(Source records)
»»
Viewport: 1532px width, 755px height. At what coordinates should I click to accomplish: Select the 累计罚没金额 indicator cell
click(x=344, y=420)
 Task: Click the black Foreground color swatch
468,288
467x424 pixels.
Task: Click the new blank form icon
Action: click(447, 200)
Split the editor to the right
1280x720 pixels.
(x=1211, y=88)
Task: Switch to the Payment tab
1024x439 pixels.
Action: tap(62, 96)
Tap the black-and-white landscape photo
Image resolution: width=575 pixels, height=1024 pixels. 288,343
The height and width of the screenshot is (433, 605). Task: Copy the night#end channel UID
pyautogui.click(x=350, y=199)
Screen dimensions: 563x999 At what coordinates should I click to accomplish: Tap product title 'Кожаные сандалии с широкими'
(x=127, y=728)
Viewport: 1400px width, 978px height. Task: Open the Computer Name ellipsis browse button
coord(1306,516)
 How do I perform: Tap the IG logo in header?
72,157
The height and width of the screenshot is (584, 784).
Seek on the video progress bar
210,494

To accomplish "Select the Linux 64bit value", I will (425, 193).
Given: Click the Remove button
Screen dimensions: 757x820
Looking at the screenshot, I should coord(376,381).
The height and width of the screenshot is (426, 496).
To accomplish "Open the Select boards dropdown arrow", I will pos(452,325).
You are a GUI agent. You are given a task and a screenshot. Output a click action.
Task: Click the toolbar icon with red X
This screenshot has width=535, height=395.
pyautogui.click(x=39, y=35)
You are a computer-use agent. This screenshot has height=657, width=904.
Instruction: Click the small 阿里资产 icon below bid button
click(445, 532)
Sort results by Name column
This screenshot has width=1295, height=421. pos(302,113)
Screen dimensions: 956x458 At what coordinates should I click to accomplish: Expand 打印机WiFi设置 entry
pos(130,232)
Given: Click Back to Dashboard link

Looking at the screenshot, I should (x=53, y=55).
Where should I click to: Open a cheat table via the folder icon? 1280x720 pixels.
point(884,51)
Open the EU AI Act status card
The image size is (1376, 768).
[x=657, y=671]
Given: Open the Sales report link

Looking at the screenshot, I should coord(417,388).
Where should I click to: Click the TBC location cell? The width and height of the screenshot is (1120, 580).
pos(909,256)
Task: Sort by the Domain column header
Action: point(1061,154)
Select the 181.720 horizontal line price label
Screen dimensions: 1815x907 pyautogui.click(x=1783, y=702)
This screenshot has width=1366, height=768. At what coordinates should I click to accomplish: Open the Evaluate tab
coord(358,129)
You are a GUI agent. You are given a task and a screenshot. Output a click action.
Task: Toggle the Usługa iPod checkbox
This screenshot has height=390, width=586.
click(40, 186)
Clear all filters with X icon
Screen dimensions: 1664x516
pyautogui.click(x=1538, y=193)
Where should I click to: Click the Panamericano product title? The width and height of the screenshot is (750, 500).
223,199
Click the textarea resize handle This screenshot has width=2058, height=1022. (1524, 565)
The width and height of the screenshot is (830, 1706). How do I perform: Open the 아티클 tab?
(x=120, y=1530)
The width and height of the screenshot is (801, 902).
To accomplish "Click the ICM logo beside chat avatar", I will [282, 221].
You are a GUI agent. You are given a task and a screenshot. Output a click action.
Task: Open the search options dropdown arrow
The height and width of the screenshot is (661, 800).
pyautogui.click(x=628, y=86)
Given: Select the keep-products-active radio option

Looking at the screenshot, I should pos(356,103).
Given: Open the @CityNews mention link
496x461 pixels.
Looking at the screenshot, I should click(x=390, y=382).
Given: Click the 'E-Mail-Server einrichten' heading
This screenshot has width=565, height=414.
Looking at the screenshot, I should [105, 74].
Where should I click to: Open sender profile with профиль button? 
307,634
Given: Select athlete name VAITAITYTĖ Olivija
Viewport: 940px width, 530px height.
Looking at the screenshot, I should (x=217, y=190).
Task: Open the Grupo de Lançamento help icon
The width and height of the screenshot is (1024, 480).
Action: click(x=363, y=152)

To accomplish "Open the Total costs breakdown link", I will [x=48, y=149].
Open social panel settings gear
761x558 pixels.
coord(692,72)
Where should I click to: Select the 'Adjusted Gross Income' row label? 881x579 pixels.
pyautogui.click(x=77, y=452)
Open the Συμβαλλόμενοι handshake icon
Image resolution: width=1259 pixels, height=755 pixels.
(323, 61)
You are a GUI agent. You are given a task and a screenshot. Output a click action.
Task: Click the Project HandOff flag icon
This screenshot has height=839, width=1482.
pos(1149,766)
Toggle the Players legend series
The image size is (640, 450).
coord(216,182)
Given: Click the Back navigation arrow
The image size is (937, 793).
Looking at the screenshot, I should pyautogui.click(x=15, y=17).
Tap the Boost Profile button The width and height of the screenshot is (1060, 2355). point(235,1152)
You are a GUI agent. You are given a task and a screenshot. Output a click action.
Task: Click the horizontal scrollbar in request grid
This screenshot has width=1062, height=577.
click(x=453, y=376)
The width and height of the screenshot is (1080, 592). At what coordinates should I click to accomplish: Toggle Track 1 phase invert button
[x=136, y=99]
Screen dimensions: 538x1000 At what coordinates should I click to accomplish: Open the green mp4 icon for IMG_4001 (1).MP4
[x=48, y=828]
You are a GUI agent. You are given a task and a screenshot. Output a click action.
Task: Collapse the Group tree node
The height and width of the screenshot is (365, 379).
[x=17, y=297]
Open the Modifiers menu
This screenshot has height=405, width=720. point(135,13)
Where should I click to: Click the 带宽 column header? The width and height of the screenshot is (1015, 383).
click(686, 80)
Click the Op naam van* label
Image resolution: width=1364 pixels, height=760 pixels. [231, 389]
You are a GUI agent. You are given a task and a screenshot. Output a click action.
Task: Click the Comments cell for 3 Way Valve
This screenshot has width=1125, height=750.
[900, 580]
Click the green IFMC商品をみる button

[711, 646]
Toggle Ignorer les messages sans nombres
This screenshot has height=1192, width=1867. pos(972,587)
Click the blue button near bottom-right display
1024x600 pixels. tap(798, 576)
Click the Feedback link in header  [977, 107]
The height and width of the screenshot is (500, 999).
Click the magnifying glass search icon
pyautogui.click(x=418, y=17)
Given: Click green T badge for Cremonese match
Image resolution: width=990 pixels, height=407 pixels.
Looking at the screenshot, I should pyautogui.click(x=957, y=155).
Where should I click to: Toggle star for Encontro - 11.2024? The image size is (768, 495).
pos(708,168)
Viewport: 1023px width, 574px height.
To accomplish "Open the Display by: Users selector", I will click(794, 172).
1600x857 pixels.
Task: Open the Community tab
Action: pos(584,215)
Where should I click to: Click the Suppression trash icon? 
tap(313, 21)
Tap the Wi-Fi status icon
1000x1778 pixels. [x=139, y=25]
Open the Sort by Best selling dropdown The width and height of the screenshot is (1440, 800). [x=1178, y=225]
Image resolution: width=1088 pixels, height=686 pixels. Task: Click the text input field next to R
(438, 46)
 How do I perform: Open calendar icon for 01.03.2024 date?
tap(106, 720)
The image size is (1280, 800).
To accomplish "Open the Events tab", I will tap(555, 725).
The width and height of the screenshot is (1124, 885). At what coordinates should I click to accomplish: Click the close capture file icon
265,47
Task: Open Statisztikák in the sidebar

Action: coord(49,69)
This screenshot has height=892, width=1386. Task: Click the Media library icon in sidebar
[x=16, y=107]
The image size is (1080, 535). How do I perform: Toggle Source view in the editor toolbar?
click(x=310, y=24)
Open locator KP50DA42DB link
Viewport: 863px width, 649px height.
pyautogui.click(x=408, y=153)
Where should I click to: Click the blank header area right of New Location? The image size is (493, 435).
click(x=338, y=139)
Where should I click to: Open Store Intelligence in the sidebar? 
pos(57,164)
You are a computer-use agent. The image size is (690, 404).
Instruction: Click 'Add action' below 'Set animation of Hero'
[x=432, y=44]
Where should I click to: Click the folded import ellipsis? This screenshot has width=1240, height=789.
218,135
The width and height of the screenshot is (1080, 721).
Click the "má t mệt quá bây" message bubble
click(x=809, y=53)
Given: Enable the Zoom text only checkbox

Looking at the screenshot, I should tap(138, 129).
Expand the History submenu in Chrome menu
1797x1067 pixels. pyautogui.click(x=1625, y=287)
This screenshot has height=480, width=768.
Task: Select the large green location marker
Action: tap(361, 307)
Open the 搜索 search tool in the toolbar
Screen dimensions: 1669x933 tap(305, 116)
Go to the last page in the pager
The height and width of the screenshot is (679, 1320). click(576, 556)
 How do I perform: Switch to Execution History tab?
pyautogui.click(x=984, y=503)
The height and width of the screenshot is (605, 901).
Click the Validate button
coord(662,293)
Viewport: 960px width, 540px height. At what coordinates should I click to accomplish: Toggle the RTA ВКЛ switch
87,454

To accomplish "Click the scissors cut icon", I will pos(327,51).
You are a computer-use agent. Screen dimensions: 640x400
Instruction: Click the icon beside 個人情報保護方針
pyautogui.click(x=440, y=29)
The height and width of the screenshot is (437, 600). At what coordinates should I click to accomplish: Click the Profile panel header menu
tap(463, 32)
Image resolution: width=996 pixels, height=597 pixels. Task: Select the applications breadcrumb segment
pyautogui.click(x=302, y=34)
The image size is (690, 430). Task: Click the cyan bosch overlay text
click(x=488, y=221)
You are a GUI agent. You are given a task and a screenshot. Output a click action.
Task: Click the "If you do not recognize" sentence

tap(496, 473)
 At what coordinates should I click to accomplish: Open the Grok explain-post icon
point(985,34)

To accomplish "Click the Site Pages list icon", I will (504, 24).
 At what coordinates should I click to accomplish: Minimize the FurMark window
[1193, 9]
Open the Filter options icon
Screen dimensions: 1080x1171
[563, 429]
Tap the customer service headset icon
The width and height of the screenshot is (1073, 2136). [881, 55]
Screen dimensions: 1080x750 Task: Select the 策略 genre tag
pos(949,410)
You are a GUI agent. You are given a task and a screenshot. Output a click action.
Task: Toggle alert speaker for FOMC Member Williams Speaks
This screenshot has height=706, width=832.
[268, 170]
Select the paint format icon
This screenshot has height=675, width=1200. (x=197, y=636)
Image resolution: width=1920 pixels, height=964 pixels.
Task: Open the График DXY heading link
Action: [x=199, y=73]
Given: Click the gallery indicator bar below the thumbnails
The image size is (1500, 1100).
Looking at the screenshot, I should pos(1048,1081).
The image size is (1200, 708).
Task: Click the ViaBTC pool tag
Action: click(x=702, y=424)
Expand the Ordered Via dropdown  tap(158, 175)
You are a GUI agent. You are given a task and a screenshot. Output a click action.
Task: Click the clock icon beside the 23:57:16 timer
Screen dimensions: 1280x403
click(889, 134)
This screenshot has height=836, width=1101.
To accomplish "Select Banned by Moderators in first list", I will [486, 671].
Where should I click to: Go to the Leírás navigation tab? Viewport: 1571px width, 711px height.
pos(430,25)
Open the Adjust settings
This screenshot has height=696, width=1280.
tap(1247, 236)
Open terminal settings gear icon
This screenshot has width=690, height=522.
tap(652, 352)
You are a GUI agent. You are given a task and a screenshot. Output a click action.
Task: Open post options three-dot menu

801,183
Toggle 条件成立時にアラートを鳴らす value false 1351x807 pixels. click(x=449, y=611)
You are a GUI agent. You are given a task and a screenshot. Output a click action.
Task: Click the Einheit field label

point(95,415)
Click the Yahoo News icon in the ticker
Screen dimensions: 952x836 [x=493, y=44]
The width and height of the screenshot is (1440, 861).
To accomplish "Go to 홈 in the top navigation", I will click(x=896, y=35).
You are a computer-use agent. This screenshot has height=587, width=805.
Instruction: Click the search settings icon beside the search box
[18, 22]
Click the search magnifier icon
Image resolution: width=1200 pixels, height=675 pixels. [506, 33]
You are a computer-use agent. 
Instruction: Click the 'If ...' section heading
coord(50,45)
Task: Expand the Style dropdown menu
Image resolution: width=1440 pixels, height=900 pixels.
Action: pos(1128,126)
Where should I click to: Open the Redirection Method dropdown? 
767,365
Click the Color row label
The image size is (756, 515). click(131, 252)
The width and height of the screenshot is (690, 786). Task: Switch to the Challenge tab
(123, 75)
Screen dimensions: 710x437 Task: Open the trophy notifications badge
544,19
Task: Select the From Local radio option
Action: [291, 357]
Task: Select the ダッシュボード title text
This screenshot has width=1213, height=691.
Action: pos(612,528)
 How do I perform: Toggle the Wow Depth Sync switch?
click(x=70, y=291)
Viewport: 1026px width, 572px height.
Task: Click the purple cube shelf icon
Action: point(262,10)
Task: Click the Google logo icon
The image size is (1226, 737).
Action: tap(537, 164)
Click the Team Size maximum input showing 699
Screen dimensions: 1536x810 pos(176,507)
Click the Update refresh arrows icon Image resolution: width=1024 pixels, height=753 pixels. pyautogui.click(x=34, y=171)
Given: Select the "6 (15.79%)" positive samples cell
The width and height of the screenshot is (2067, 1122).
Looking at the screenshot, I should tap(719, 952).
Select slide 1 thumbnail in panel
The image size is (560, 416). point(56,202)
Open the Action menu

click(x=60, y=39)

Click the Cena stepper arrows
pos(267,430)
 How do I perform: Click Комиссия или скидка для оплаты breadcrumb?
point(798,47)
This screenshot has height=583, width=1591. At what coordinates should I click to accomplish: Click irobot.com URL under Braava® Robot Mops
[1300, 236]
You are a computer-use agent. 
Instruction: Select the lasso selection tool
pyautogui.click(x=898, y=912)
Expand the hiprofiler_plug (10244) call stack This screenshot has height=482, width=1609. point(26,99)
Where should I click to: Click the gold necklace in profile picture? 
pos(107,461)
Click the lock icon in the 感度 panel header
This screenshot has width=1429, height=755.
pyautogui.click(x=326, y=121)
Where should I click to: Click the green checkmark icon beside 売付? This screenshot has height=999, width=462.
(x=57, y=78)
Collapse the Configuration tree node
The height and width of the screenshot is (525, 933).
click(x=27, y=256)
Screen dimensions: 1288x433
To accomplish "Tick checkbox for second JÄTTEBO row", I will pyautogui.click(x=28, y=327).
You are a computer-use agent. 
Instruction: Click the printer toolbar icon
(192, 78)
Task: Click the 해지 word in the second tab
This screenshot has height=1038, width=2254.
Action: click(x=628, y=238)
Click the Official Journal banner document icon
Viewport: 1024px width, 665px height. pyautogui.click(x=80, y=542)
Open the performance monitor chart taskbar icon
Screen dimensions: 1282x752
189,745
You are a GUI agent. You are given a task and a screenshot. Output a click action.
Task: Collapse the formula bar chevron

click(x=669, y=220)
««
§ Work order: Take the line that contains "This screenshot has height=1038, width=2254." and each line after it down to the last of the records, and retype them exactly; add nothing else.

§ Solved exercise:
This screenshot has height=1038, width=2254.
Action: click(x=628, y=238)
Click the Official Journal banner document icon
Viewport: 1024px width, 665px height. pyautogui.click(x=80, y=542)
Open the performance monitor chart taskbar icon
Screen dimensions: 1282x752
189,745
You are a GUI agent. You are given a task and a screenshot. Output a click action.
Task: Collapse the formula bar chevron

click(x=669, y=220)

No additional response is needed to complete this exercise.